Task to complete:
Your output should repeat each record below with no differences.

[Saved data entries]
..............................
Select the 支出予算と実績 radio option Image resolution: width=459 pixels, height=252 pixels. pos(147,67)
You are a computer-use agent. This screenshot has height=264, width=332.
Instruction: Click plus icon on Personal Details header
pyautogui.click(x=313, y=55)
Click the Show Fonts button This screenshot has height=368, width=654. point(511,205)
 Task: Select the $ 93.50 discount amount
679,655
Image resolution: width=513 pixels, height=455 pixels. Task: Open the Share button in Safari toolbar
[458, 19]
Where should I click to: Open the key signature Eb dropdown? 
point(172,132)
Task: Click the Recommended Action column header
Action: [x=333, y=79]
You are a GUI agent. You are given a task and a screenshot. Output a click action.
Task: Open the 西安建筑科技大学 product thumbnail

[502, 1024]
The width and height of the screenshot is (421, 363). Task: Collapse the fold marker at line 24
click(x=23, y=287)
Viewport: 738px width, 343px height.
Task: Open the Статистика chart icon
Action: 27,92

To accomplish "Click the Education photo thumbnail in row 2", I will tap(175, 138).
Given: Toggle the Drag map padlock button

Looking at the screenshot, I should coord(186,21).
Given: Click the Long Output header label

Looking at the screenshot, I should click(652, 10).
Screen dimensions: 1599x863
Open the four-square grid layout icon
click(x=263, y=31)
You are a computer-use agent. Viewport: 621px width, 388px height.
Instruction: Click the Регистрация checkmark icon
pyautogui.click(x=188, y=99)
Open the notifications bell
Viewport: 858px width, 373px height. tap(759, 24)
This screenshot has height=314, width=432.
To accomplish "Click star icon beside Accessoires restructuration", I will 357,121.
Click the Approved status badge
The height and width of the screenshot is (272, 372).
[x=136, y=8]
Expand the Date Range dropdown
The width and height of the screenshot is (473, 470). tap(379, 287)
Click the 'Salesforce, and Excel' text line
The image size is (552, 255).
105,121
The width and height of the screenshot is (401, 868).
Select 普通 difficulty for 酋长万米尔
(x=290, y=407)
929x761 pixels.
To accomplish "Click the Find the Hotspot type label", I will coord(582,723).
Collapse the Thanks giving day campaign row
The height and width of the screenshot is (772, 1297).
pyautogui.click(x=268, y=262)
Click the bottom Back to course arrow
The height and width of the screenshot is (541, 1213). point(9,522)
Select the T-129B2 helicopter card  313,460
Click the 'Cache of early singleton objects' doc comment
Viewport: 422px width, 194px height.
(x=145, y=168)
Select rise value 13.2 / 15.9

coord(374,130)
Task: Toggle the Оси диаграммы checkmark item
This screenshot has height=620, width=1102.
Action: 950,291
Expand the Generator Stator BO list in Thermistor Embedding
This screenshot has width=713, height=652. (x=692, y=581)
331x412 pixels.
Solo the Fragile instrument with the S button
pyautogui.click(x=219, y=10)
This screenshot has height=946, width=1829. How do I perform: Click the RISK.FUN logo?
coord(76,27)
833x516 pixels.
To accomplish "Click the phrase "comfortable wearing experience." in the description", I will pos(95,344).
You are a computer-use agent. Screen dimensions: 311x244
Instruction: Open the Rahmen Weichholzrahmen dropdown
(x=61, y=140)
..............................
Task answer:
Select the 支出予算と実績 radio option Image resolution: width=459 pixels, height=252 pixels. pos(147,67)
You are a computer-use agent. This screenshot has height=264, width=332.
Instruction: Click plus icon on Personal Details header
pyautogui.click(x=313, y=55)
Click the Show Fonts button This screenshot has height=368, width=654. point(511,205)
 Task: Select the $ 93.50 discount amount
679,655
Image resolution: width=513 pixels, height=455 pixels. Task: Open the Share button in Safari toolbar
[458, 19]
Where should I click to: Open the key signature Eb dropdown? 
point(172,132)
Task: Click the Recommended Action column header
Action: [x=333, y=79]
You are a GUI agent. You are given a task and a screenshot. Output a click action.
Task: Open the 西安建筑科技大学 product thumbnail

[502, 1024]
The width and height of the screenshot is (421, 363). Task: Collapse the fold marker at line 24
click(x=23, y=287)
Viewport: 738px width, 343px height.
Task: Open the Статистика chart icon
Action: 27,92

To accomplish "Click the Education photo thumbnail in row 2", I will tap(175, 138).
Given: Toggle the Drag map padlock button

Looking at the screenshot, I should coord(186,21).
Given: Click the Long Output header label

Looking at the screenshot, I should click(652, 10).
Screen dimensions: 1599x863
Open the four-square grid layout icon
click(x=263, y=31)
You are a computer-use agent. Viewport: 621px width, 388px height.
Instruction: Click the Регистрация checkmark icon
pyautogui.click(x=188, y=99)
Open the notifications bell
Viewport: 858px width, 373px height. tap(759, 24)
This screenshot has height=314, width=432.
To accomplish "Click star icon beside Accessoires restructuration", I will 357,121.
Click the Approved status badge
The height and width of the screenshot is (272, 372).
[x=136, y=8]
Expand the Date Range dropdown
The width and height of the screenshot is (473, 470). tap(379, 287)
Click the 'Salesforce, and Excel' text line
The image size is (552, 255).
105,121
The width and height of the screenshot is (401, 868).
Select 普通 difficulty for 酋长万米尔
(x=290, y=407)
929x761 pixels.
To accomplish "Click the Find the Hotspot type label", I will coord(582,723).
Collapse the Thanks giving day campaign row
The height and width of the screenshot is (772, 1297).
pyautogui.click(x=268, y=262)
Click the bottom Back to course arrow
The height and width of the screenshot is (541, 1213). point(9,522)
Select the T-129B2 helicopter card  313,460
Click the 'Cache of early singleton objects' doc comment
Viewport: 422px width, 194px height.
(x=145, y=168)
Select rise value 13.2 / 15.9

coord(374,130)
Task: Toggle the Оси диаграммы checkmark item
This screenshot has height=620, width=1102.
Action: 950,291
Expand the Generator Stator BO list in Thermistor Embedding
This screenshot has width=713, height=652. (x=692, y=581)
331x412 pixels.
Solo the Fragile instrument with the S button
pyautogui.click(x=219, y=10)
This screenshot has height=946, width=1829. How do I perform: Click the RISK.FUN logo?
coord(76,27)
833x516 pixels.
To accomplish "Click the phrase "comfortable wearing experience." in the description", I will pos(95,344).
You are a computer-use agent. Screen dimensions: 311x244
Instruction: Open the Rahmen Weichholzrahmen dropdown
(x=61, y=140)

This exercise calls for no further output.